** Aim **
Retype the lines exactly, starting at the first line of the records and stopping after the line that contains "will tap(193, 471).".

Records held in a dataset

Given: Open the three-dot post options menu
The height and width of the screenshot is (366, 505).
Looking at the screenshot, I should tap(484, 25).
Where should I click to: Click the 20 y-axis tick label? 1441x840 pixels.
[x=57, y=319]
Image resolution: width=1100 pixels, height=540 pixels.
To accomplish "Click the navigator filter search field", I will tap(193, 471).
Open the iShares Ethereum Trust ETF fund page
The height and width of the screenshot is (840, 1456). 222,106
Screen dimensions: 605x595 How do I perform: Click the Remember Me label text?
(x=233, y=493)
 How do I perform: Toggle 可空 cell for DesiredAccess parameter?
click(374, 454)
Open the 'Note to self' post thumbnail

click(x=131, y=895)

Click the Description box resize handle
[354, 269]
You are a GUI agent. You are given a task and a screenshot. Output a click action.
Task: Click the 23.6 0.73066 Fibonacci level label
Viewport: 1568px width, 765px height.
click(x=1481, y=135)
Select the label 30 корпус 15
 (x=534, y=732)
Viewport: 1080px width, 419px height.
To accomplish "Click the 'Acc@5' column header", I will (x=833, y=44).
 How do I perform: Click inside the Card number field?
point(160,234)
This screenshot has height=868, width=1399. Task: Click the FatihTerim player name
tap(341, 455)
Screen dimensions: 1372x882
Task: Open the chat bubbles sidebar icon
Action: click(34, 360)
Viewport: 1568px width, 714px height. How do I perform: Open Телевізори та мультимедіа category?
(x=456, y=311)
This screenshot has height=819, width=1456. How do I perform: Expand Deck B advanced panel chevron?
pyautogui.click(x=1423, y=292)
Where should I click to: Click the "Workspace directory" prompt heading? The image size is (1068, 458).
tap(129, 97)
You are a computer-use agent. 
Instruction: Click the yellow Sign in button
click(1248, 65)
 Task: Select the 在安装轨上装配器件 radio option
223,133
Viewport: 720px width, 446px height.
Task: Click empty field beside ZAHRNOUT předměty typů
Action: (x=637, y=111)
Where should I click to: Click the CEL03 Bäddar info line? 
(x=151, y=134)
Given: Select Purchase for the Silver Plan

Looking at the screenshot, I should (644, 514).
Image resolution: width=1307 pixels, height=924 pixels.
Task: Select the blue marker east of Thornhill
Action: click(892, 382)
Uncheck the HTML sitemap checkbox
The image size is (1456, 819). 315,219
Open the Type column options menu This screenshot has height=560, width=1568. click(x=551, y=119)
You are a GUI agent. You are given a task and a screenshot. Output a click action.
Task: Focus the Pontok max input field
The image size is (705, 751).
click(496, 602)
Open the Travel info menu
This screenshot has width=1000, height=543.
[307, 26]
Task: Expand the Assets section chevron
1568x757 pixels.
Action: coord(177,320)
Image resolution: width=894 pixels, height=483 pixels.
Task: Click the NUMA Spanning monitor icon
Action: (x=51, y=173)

** Solution to the problem **
Given: Open the three-dot post options menu
The height and width of the screenshot is (366, 505).
Looking at the screenshot, I should tap(484, 25).
Where should I click to: Click the 20 y-axis tick label? 1441x840 pixels.
[x=57, y=319]
Image resolution: width=1100 pixels, height=540 pixels.
To accomplish "Click the navigator filter search field", I will tap(193, 471).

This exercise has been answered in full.